I’m confused about your disagreement. I totally agree with Kamp’s paper and with what you are saying : “what matters for optimization is only what matters, that is, what actually is proven to matter on the hardware on which the code will be running”.

That is why I have this humble quest here on this blog to get people to think about all these truisms we pick up, like “multiplication is slower than addition.”

Hi, Daniel. Sorry for my confusion, maybe it is a matter of emphasis. I completely agree that people should not focus on multiplication being slower than addition, but wanted to say what the focus should be on, which is not that we shouldn’t worry about multiplication in inner loops, but that we should focus on testing what makes a real difference in performance (and that what often makes the most difference in practice is cache misses or, much worse, hitting disk).

I agree with your conclusion. In my thesis, we were looking at designing efficient byte-aligned coding algorithms, and the old tricks of strength-reduced arithmetic and unwinding showed very little performance improvement. I’m pretty sure I discuss this somewhere in the final thesis.

You can now take some of the carefully crafted arithmetic coders of the late 90s which did a lot of work to avoid multiplication and division, simplify them, and get nearly identical performance for the two variants on new hardware. The same definitely wasn’t true 10 years ago.

Of course, this may not be true on low power embedded chips. These processors have different design goals, and are clearly the real growth area over the next few years.

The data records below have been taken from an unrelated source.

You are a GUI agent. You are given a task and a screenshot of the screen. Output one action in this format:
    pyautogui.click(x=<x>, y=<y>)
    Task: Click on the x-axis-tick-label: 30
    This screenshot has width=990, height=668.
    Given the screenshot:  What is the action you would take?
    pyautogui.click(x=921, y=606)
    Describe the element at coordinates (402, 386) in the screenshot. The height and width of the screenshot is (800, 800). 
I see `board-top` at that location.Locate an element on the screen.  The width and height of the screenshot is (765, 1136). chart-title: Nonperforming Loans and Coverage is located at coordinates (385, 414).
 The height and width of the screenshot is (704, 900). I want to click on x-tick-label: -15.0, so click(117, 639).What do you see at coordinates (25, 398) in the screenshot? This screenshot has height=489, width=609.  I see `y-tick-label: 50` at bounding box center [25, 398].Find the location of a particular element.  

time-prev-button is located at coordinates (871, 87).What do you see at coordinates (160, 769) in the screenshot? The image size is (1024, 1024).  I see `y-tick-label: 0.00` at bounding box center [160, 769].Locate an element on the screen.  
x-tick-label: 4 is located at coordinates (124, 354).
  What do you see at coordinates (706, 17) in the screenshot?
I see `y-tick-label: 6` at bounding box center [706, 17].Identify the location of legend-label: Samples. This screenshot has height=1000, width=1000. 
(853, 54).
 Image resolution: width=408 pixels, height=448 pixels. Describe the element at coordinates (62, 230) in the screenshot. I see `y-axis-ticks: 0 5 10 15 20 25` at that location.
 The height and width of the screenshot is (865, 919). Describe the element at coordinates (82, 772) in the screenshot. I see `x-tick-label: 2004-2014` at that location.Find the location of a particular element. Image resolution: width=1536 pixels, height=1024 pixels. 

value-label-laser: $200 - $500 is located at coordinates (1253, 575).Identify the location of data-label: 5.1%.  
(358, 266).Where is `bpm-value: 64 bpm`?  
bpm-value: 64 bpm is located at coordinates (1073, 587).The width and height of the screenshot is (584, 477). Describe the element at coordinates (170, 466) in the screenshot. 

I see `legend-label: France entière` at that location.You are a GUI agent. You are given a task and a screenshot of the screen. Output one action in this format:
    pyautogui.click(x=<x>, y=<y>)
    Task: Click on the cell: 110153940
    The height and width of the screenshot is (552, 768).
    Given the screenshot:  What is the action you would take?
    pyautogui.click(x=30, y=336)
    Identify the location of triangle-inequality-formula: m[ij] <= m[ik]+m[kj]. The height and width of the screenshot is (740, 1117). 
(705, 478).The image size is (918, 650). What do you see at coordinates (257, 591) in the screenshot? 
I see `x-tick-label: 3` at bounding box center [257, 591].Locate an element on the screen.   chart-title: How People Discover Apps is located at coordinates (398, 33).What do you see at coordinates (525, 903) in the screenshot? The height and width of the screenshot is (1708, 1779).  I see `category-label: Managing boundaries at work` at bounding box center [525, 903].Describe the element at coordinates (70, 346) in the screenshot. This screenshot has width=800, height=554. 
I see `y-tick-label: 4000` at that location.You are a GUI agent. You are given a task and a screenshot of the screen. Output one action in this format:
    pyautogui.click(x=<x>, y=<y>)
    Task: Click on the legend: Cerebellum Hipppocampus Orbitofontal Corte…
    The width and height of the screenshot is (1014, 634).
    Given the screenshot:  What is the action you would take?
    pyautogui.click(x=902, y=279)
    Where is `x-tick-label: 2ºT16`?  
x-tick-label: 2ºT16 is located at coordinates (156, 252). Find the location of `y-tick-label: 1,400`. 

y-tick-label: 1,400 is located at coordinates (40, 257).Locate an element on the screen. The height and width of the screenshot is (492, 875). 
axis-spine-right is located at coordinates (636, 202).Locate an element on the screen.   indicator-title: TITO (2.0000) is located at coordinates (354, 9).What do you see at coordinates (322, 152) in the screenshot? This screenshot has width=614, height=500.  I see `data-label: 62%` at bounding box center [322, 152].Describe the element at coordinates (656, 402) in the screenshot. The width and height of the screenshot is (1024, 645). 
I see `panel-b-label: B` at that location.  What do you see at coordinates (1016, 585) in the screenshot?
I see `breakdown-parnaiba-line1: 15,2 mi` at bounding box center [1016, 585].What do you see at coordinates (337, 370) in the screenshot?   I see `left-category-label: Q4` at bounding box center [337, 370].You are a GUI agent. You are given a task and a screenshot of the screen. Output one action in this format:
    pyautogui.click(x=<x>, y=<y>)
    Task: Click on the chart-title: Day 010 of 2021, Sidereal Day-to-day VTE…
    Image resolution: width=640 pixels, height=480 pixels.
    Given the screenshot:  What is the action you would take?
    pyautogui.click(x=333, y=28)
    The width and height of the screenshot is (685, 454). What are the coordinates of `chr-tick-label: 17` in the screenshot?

I haven’t done much work with these processors, but would be interested to see if this is a universal or localised phenomenon.

I find it interesting that the Intel Core i7 presents a different timing profile. The Intel Nehalem processor family, in which the Core i7 is a member, has a feature called Turbo Boost which automatically boosts performance on demand based on workload. If not disabled, this feature does appear to invalidate results from benchmarks run in sequence, since later benchmarks will run at higher clock frequencies. Unfortunately, I do not have a Nehalem processor on hand to test this, so I’m curious to know whether Turbo Boost was enabled when you ran the benchmarks.

With this aren’t you mistakenly indulging in premature optimization?

I’m arguing that it is silly to count the number of multiplications and conclude that whenever you have fewer multiplications, your code is faster.This is generally not true, because on modern architectures cache miss ratio (both L1/L2 … and disk cache) may cost much more than adding a few extra operations.

The well known example from searching is a trie (string prefix tree). Even though it performs approximately the same number of operations as a hash, it is often 5-10 times slower.

I agree with your conclusion. In my thesis, we were looking at designing efficient byte-aligned coding algorithms, and the old tricks of strength-reduced arithmetic and unwinding showed very little performance improvement.JSC, one should be careful to say that unwinding loops does not help on modern architectures. Because it does for many reasons: first it indeed decreases the number of operations. Second, unwinded loops work better with pipelines.

Next, byte-aligned codes do work considerably (2-3 times) faster in many cases.

However, I agree with your opinion on strength-reduced arithmetic. It may not have sense any more in many cases. For instance, because I/O operations may take much longer time.

On my CPU (Phenom II) a 32 bit MUL can retire every clock cycle which seems pretty brisk until you consider that 3 Adds can retire per clock cycle.